Elected leaders should restore a concern for the public good

    By Steven Conn

      It stands as a small monument to a very different age.

      On Arch Street, near the entrance to the old Quaker Meeting House, is a gray-granite water fountain.  It was installed on the sidewalk by the Philadelphia Fountain Society in 1869 and donated by an “anonymous” lady.

      I’ve walked past this piece of Victoriana dozens of times without noticing it.  But on a day when the temperature flirted with 100 degrees, this fountain caught my attention.  It was more than its Victorian design, the quaintness of the anonymous donor or even the brief promise of water on a sweltering day that gave me pause.

      Rather, it was the very notion that at one time – and not that long ago – Philadelphians might walk these streets and find a public water fountain.  This charming anachronism, however, speaks to very current issues.  Small though it is, it represents a big idea for all of us looking for a new direction for this country, and especially for Democrats looking to break the current Republican hegemony.

     That fountain on Arch Street was put there at the beginning of America’s great urban development in the period after the Civil War.  It wasn’t simply that America’s’ big cities grew truly big in those years.  More than that, American cities, at the impetus of businessmen, politicians and even anonymous ladies, endeavored to reshape those cities with some sense of a common welfare and a public good.

     In the roughly 75 years between the end of the Civil War and the outbreak of the Second World War, American cities built a remarkable civic infrastructure designed to foster the commonweal.  Great public parks, like Central, Fairmount and Lincoln;  tremendous public museums like the Metropolitan, the Philadelphia Museum of Art, the Field in Chicago; inspirational public libraries, beginning, of course with Philadelphia’s own.

     And much more quotidian though no less vital things: public health systems; paved roads; garbage removal.  All these were created during the years when city leaders of various kinds were attempting to take the chaotic urban life in America’s burgeoning industrial centers and make it more livable and urbane.  Like finding a drinking fountain on the street on a hot day.

     During the last generation, especially since the 1980s, we have retreated from all things public and even from the very notion that there is a public good.  Run down the litany: public schools, public transportation, public housing – they’ve all been vilified by conservative politicians, and once in office those politicians stopped our investment in the public good, with perfectly predictable results.

     To take just one example, states have dramatically de-funded their magnificent public universities.  The one I teach at now receives less than 30 percent of its annual budget from the state.  Such institutions must raise tuitions at a rate even faster than that of private colleges, cutting off access to higher education to a growing number of working families.  No surprise the United States now ranks ninth in the world in the percentage of its population with a college degree.

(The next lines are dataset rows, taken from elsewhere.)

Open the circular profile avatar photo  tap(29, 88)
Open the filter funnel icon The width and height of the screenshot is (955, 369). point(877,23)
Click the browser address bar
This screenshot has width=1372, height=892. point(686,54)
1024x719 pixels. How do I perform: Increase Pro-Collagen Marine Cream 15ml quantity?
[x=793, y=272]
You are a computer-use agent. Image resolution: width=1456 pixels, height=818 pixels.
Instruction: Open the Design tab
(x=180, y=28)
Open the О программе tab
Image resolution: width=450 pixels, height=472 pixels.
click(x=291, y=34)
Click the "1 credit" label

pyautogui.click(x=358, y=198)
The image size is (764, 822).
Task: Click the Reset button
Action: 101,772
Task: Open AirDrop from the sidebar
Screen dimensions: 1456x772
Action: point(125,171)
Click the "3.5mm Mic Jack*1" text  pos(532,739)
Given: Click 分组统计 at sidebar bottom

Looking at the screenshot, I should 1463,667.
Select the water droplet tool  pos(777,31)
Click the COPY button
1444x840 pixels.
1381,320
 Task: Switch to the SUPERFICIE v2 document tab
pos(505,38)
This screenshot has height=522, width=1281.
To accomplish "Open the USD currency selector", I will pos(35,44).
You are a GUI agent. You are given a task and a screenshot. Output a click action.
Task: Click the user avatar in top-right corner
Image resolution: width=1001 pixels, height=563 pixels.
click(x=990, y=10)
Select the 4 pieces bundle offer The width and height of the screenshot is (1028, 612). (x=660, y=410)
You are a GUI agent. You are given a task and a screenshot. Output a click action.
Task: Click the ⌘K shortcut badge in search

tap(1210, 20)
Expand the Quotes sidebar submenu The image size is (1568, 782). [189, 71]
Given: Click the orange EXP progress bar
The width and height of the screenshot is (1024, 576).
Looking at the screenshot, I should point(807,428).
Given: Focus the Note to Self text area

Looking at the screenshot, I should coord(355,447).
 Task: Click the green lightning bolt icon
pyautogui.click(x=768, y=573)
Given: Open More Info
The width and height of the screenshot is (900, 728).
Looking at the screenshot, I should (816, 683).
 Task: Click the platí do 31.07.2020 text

     Instead, we have been offered a vision in which all social good stems from the private sector, from self-interest, and from our individual pursuits.  This privatized vision of America takes the measure of our society by counting the number of SUVs in the driveway rather than the 45 million who don’t have health insurance.

     But the cost of this near-total retreat into the private sphere is even larger than the sum of those, and there are many, who are being left behind.  The price is democracy itself.  Democracy, after all, is the process through which people with competing interests come together to work out what constitutes the common welfare.  That process depends, first and last, on a public thinking in public terms.

     But if no one involved even believes there is a public good, democracy functions more and more like an auction where power is sold to the highest bidder.  Which sounds a lot like what we’ve got in Washington today.

     Once a Democratic president insisted to us that we ask what we could do for our country, rather than the other way round.  Now we have a Republican leadership that has used government to enrich the already rich, a leadership for whom sacrifice evidently means sending other people’s children off to war.

     Democrats looking to stake out political territory would do well to remember the lesson of that anonymous lady back in 1869.  In a democratic society there is a common welfare, a public good.  We are our brothers’ keepers, despite all we’ve been told to the contrary; we are, first and foremost, citizens of a nation, not consumers at Wal-Mart.  Rebuilding our country means reclaiming that basic truth: We are all in this together.

From The Philadelphia Inquirer, October 22, 2006. Reprinted with the permission of Dr. Steven Conn. Dr. Conn is a member of the history department of Ohio State University and author of Metropolitan Philadelphia: History, Culture, Place.